Stimulantes, les mezzos françaises !

Vous préférez le velours au lamé, l’onctuosité à l’acidulé, le Saint-Emilion au Sancerre, la rondeur à l’alignement ? Vous êtes sensible au lever de soleil plutôt qu’aux rayons brûlants de midi ?
Alors vous serez en phase avec ces écoutes consacrées aux mezzo-sopranos françaises : de quoi vous émouvoir sans doute, mais aussi vous stimuler en fréquentant votre webzine Première Loge. Différentes de leurs talentueuses consœurs outre Hexagone – Teresa Berganza, Anne-Sofie von Otter, Cecilia Bartoli, Elina Garanca, etc. –, elles développent leur chant avec un naturel saisissant, un aplomb bien affûté. En cela, peut-être héritent-elles d’interprètes françaises au tempérament affirmé qui ont façonné la composition de leurs rôles, telle Rosalie Dugazon à la fin du XVIIIe siècle, telle Célestine Galli-Marié, créatrice et inspiratrice de Carmen de Bizet (1875).

Celles de notre temps se confrontent et s’adaptent au répertoire lyrique rossinien, français, allemand, russe par toutes les facettes de leur tempérament, sans forcer le trait ni le vibrato. De l’école française, elles conservent l’art de diseuse qui les conduit également vers la mélodie ou le lied, car elles sont loin d’être cantonnées au répertoire national lorsque leur carrière les conduit à l’international. Dans notre sélection (non exhaustive …), elles ont nom Jane Berbié (la doyenne), Sophie Koch, Nora Gubisch, Karine Deshayes, Stéphanie d’Oustrac, Marianne Crebassa. Tour à tour, l’énergie, la volonté, la rébellion, l’humour, la fantaisie qu’elles dégagent nous séduisent, nous étourdissent. Quant aux rôles engagés qu’elles incarnent, ils nous stimulent en ces temps critiques.

1. Jane Berbié dans Antonio VIVALDI, « Longe mala umbrae terrores », motet RV 629. Orchestre de chambre de Toulouse, dir. L. Auriacombe, 1971 (La Voix de son maître).

L’expressivité vivaldienne du motet se diffuse entre aria baroque di furore, récitatif et Largo mélodieux. En effet les vocalises conquérantes , riches en  « gorgheggia », sont distillées avec précision et jubilation, sans que le timbre corsé de mezzo soprano ne soit altéré sur aucun registre. Cette vocalité, dont l’enregistrement date de 1971, pourrait être qualifiée de pré « Bartoli » … Elle inocule son énergie vitale aux auditeurs, conduite par le fondateur de l’Orchestre de chambre toulousain, Louis Auriacombe (professeur de déchiffrage de la jeune Jane !)

________________________________________

Consignes =
#1 D'après l'article sur les mezzos françaises, quelle interprète a créé le rôle de Carmen de Bizet en 1875 ?
#2 Modifiez le passage de l'article sur les mezzos françaises allant de « 1. Jane Berbié » jusqu'à « la jeune Jane !) » : remplacez « jubilation » par « allégresse ».
Les lignes qui viennent ensuite ne sont pas nécessaires.

________________________________________

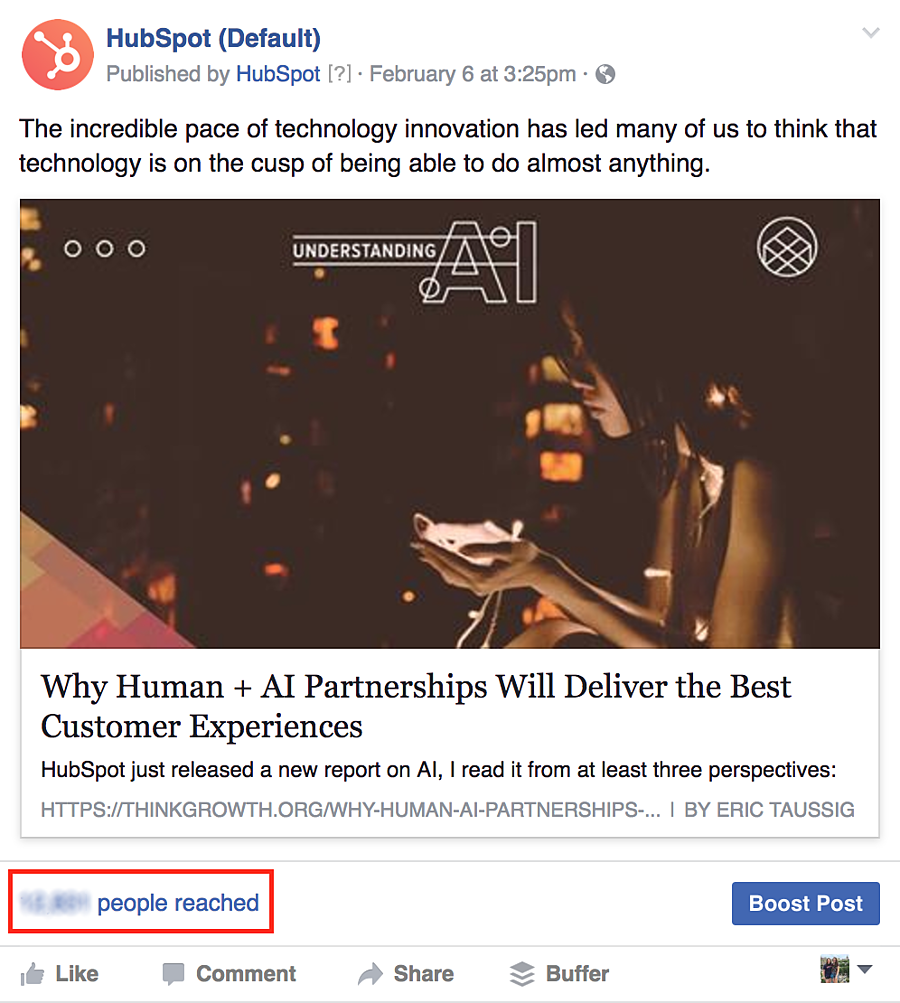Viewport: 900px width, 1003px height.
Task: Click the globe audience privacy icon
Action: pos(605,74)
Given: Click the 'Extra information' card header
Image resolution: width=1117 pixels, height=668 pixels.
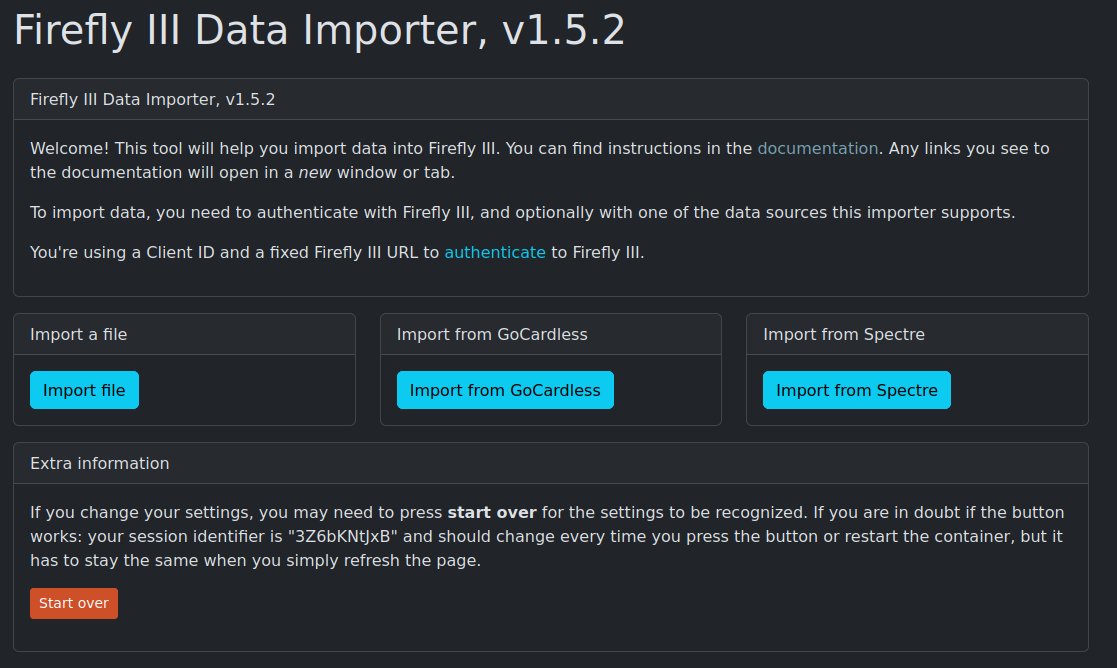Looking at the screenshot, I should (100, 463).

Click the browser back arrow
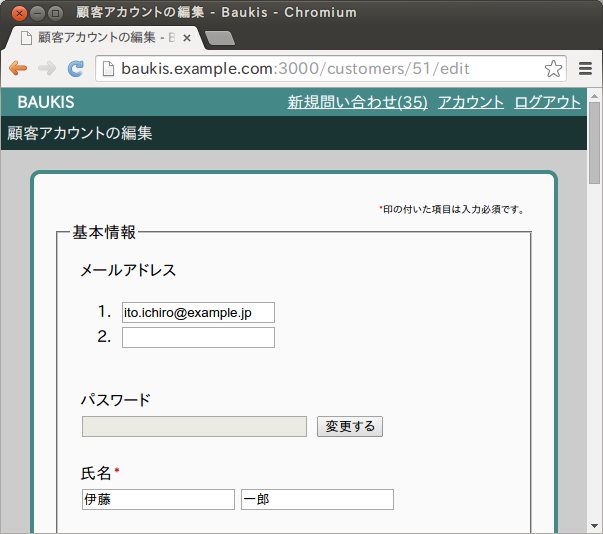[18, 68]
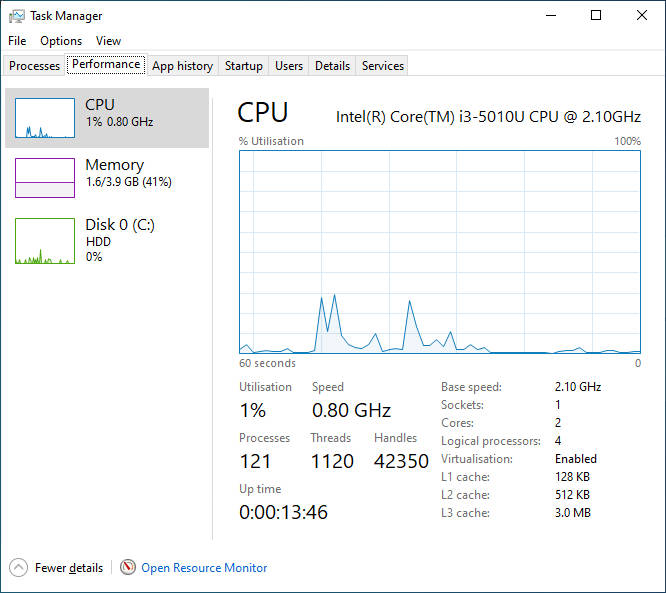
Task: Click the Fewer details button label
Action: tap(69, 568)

________________________________________

Réponses =
#1 Célestine Galli-Marié.

#2
1. Jane Berbié dans Antonio VIVALDI, « Longe mala umbrae terrores », motet RV 629. Orchestre de chambre de Toulouse, dir. L. Auriacombe, 1971 (La Voix de son maître).

L’expressivité vivaldienne du motet se diffuse entre aria baroque di furore, récitatif et Largo mélodieux. En effet les vocalises conquérantes , riches en  « gorgheggia », sont distillées avec précision et allégresse, sans que le timbre corsé de mezzo soprano ne soit altéré sur aucun registre. Cette vocalité, dont l’enregistrement date de 1971, pourrait être qualifiée de pré « Bartoli » … Elle inocule son énergie vitale aux auditeurs, conduite par le fondateur de l’Orchestre de chambre toulousain, Louis Auriacombe (professeur de déchiffrage de la jeune Jane !)